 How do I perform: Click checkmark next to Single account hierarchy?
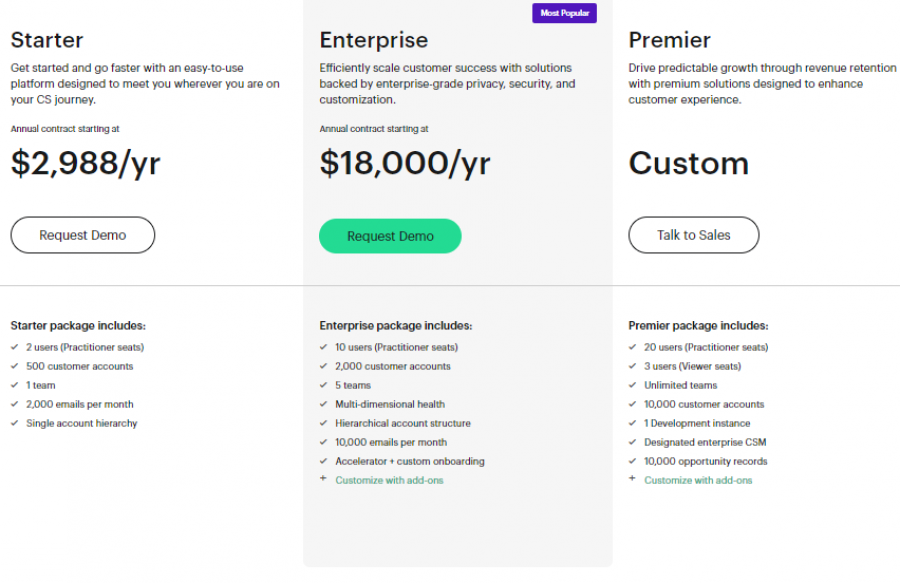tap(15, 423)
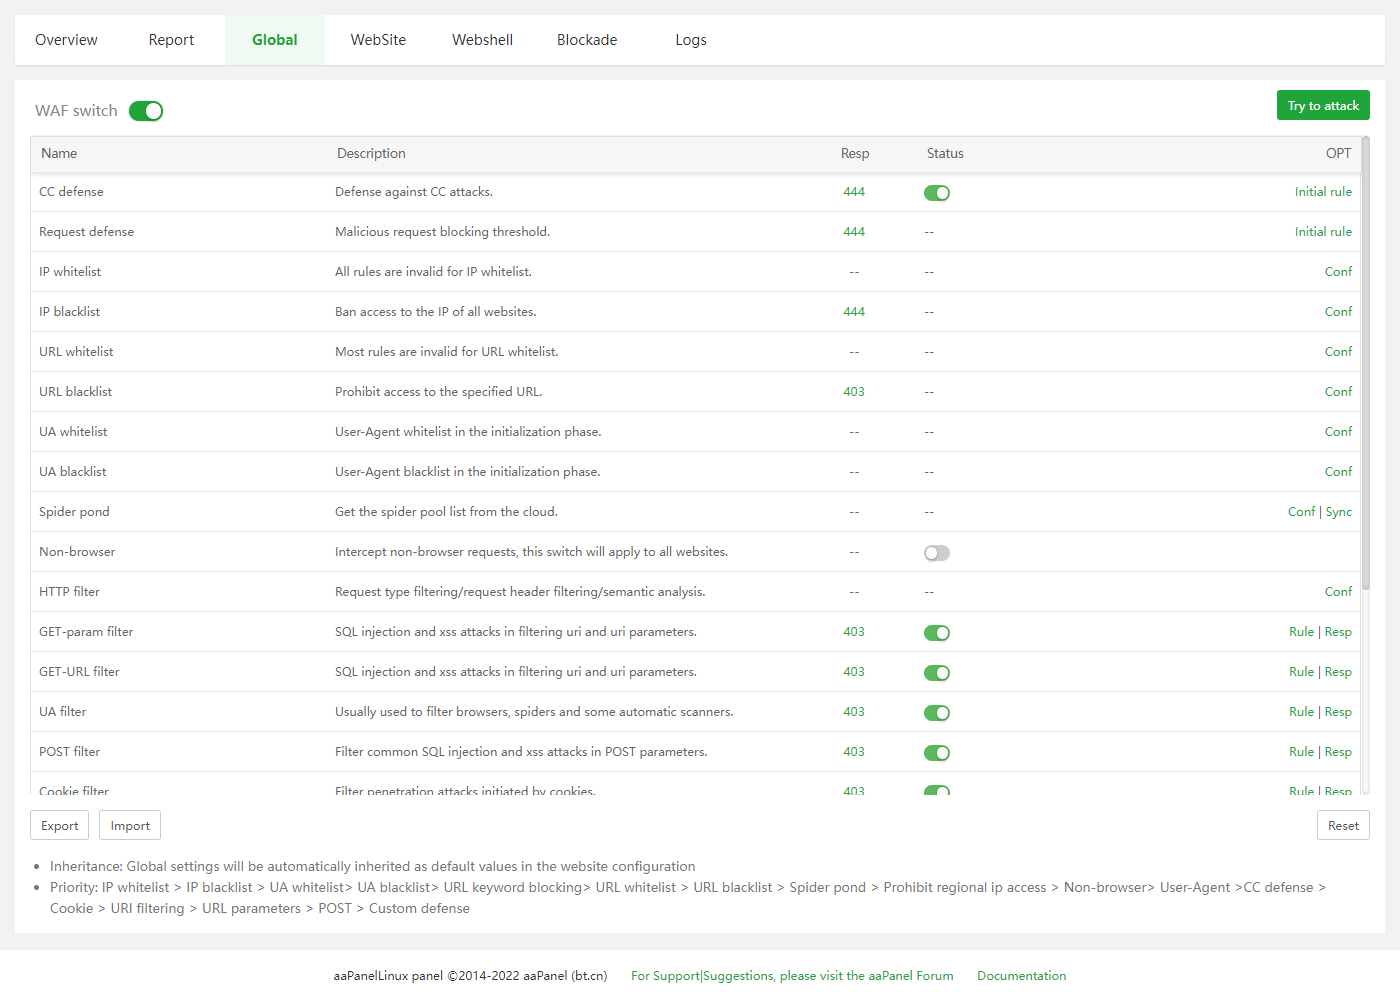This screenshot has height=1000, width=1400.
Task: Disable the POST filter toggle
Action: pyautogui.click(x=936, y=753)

* * * * *

WHAT NEEDS TO BE DONE: Output the entries above verbatim, leaving out images.

TASK ANSWER:
 How do I perform: Click checkmark next to Single account hierarchy?
tap(15, 423)
This screenshot has height=1000, width=1400.
Task: Disable the POST filter toggle
Action: pyautogui.click(x=936, y=753)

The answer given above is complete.